Corporate Structures - The Basics.

For many webmasters there will come a time, whether on the first day in the industry or a few weeks or months after you start, that, you want to set up a business structure for your adult ventures however, with so many different types of corporate structures available which type of corporate structure will best fit your needs? This is what we will take a look at in this article.

General Corporations.

A general corporation, also known as a “C” corporation, is the most common corporate structure. A general corporation may have as many stockholders as it likes. Consequently, it is usually chosen by those companies planning to have more than 30 stockholders or large public stock offerings. Since a corporation is a separate legal entity, a stockholder's personal liability is 'usually' limited to the amount of investment in the corporation and no more.

Close Corporations.

A close corporation is most appropriate for the individual starting a company alone or with a small number of people. There are a few differences between a general corporation and a close corporation. A close corporation limits stockholders to a 'maximum' of 30. In addition, many close corporation statutes require that the directors of a close corporation must first offer the shares to existing stockholders before selling to new stockholders. Not all of the states in the US recognize close corporations so you should check if you are eligible to open a close corporation in your locale.
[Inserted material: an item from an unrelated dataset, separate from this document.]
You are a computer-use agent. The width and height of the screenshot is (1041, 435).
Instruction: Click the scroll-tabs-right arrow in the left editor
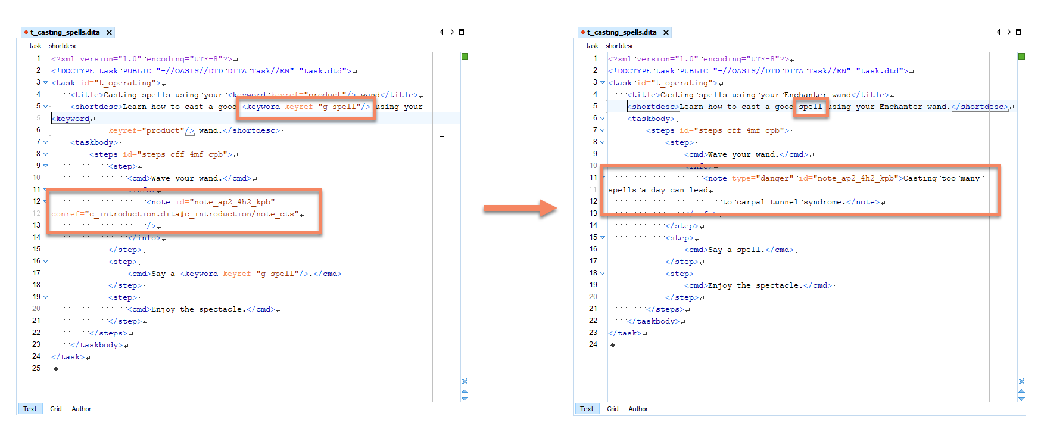pyautogui.click(x=452, y=32)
Subchapter S Corporations.

A Subchapter S Corporation is a general corporation that has elected a special tax status with the IRS after the corporation has been formed. Subchapter S corporations are most appropriate for small business owners and entrepreneurs who prefer to be taxed as if they were still sole proprietors or partners. When a general corporation makes a profit, it pays a corporate income tax on the profit. If the company also declares a dividend, the stockholders must report the dividend as personal income and pay more taxes than what they would pay as individuals. S Corporations avoid this "double taxation" (once at the corporate level and again at the personal level) because all income or loss is reported only once on the personal tax returns of the stockholders. For many small businesses, the S Corporation offers the best of both worlds, combining the tax advantages of a sole proprietorship or partnership with the limited liability and enduring life of a corporate structure.

S Corporation Restrictions.

To elect S Corporation status, your corporation must meet specific guidelines as detailed below.

1) All stockholders must be citizens or permanent residents of the United States._
2) The maximum number of stockholders for an S Corporation is 75._
3) If an S Corporation is held by an "electing small business trust," then all beneficiaries of the trust must be individuals, estates or charitable organizations. Interests in the trust cannot be purchased._
4) S Corporations may only issue one class of stock._
5) No more than 25 percent of the gross corporate income may be derived from passive income._

Not all domestic general business corporations are eligible for S Corporation Status as such you should check with a lawyer to find out if your business is eligible to become an S corporation in your local state.

Limited Liability Company.

The LLC is not strictly a corporation, however it offers many of the same advantages. Many small business owners and entrepreneurs prefer LLC’s because they combine the limited liability protection of a corporation with the "pass through"" taxation of a sole proprietorship or partnership.

Corporations - An Overview.

For the most part, the information provided above will allow you to decide almost immediately of the type of business structure you want to setup however, as with many other things of this nature, you should always consult with a qualified lawyer or accountant when it comes to setting up your businesses.